Men who fail to acknowledge and enlist the energy of women suffer for their arrogance. Pontius Pilate's wife, for example, tried to warn him not to be involved in the trial of Jesus. "I have a dream about him" she said. Pilate ignored her and signed Jesus' death warrant, as well as his own dishonorable place in history.

If not for women, PCC would not be here. Over the years they have performed most of the work which has helped propel us to the place we are today. Many of these tasks could have been carried out by men, but some of the men would not step up and lead. Churches depend on the financial support of women as much as they depend upon the financial support of men, not to mention their spiritual and physical contributions, and PCC is the better for it. Churches that ignore the postive impact that women can bring to the table, do so at their own loss.

Some men are real sissies when it comes to spiritual leadership; their prayer life is almost non-existent, they are too timid to pray out loud or lead in public prayer, they don’t pray with their families, very seldom crack open a Bible, will not teach a Bible class, have little desire for the Word of God, and fail to express any desire to work in the church. They will not man up and lead. Yet, many of these same men want to keep women submissive by limiting their role in the church based solely on gender. How convenient.
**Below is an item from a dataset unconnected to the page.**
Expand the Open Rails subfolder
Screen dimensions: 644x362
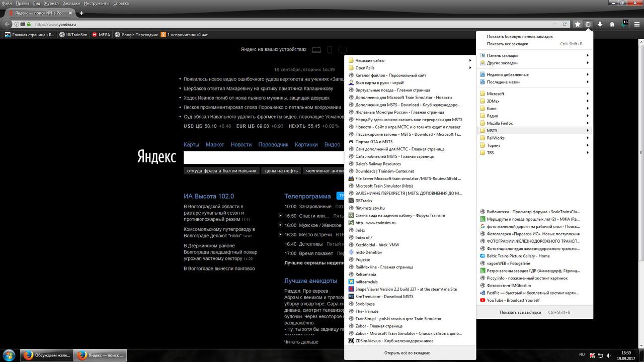pos(365,68)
I decided early on that it would be a cold day in Hades before I will ever permit this church to rise no higher than the level of spiritually weak men. I have been often criticized for allowing women to serve in visible roles at PCC. I’m okay with that. If I had allowed spiritually weak men to dictate policy about gender roles at PCC, this church would still be running 37 people and headed by weak men who do not know how to lead.

Women on the other hand, will often jump into the action and get themselves involved in the ministry while the men stand back and watch. They will lead, teach, pray, take charge, get excited about God, read their Bibles, inspire others and motivate teams. If men are too weak to do these things, it’s their own problem. They are burying the talents God has given them and He will hold them accountable. Women sometimes have to fill that gap created by men. But even if men step up and fill their godly roles in the church, it does not disqualify women from serving because the Body of Christ needs both.

Pace Community Church has been very fortunate over the years because we have always experienced a healthy balance between the genders. A high percentage of both men and women employ their gifts, talents, and leadership skills in this church. The end result for us has been a healthy, thriving New Testament church.

When the Bible is interpreted comprehensively, by comparing scripture against scripture, it’s easy to conclude that God has placed both men and women in the Body of Christ to serve in His kingdom, and that ministry opportunities should be made available in the church based on giftedness, and not by gender alone.